A look at the four players who have gone directly from high school to the NBA or ABA.

DARRYL DAWKINS

* High school: Maynard Evans (Orlando, Fla).

* Drafted: 1975, 1st round (5th pick overall) by Philadelphia.

* Age in first NBA game: 18 years, 10 months.

* First-year statistics: 4.4 minutes a game; 50% field goal; 33.3% free throw; 0.8 rebounds a game; 2.4 points a game.

* Career statistics: 14 seasons; 23.7 minutes a game; 57.2% field goal, 68.5% free throw; 6.1 rebounds a game; 12.0 points a game.

KEVIN GARNETT

* High school: Farragut Academy (Chicago)

* Drafted: 1995, 1st round (5th pick overall) by Minnesota.

* Age in first NBA game: 19 years, six months.

* First-year statistics: 25.7 minutes a game; 45.7% field goal; 75.5% free throws; 5.7 rebounds a game; 8.8 points a game.

MOSES MALONE

* High school: Petersburg, Va.

* Drafted: 1974, 3rd round by Utah of ABA.

* Age in first ABA game: 19 years, eight months.

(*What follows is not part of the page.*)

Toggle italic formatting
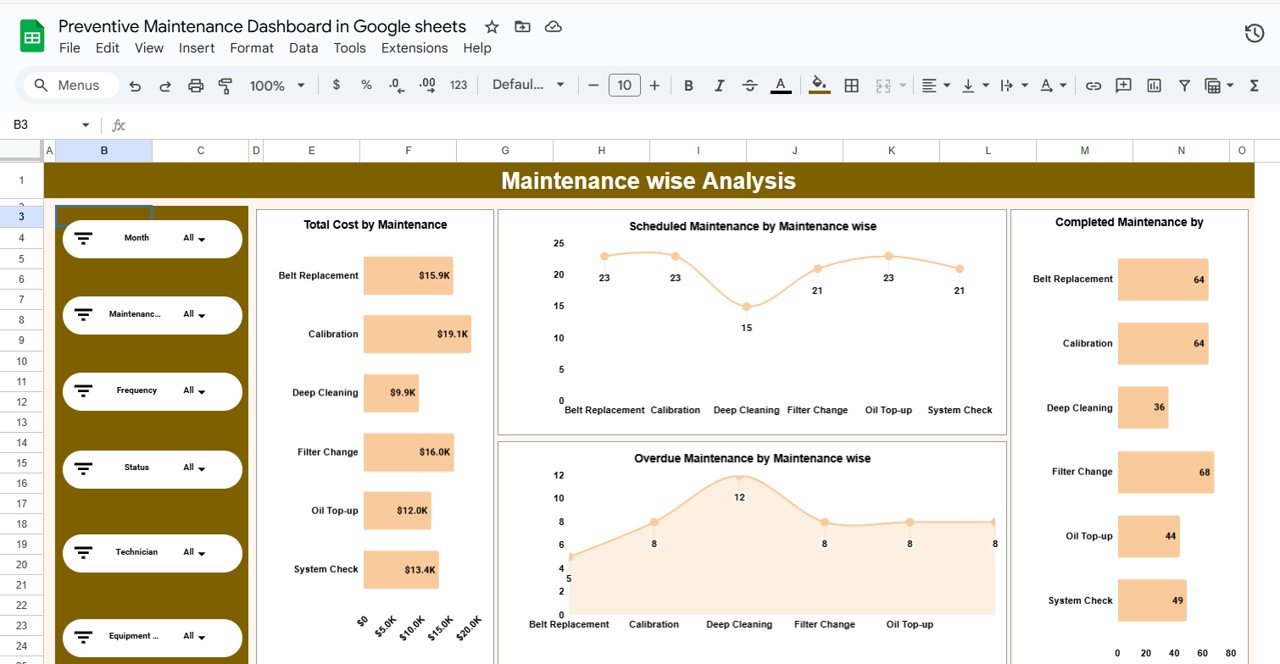This screenshot has height=664, width=1280. (719, 85)

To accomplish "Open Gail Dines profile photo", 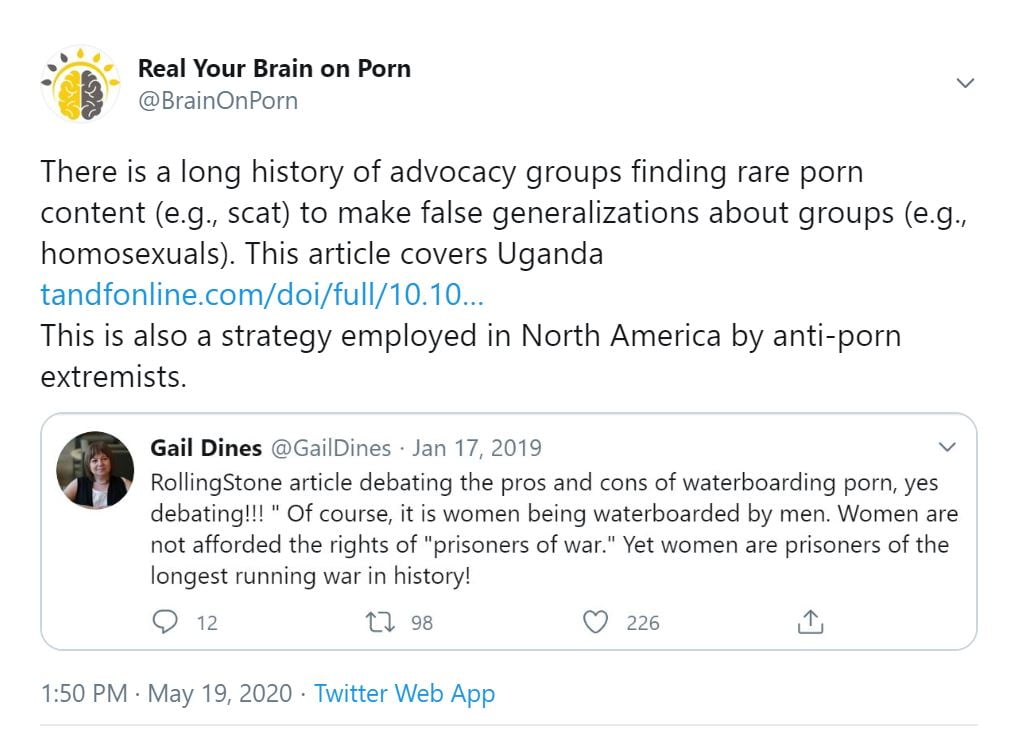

* ABA first-year statistics: 38.6 minutes a game; 57.2% field goal; 63.5% free throw; 14.5 rebounds; 18.8 points

* NBA career statistics: 19 seasons; 33.9 minutes a game; 49.1% field goal; 76.9% free throw; 12.1 rebounds a game; 20.6 points a game.

BILL WILLOUGHBY

* High school: Dwight Morrow (Englewood, N.J.)

* Drafted: 1975, 2nd round (19th pick overall) by Atlanta.

* Age in first NBA game: 18 years, six months.

* First-year statistics: 14 minutes a game; 39.8% field goal; 66% free throws, 4.6 rebounds a game; 4.7 points a game.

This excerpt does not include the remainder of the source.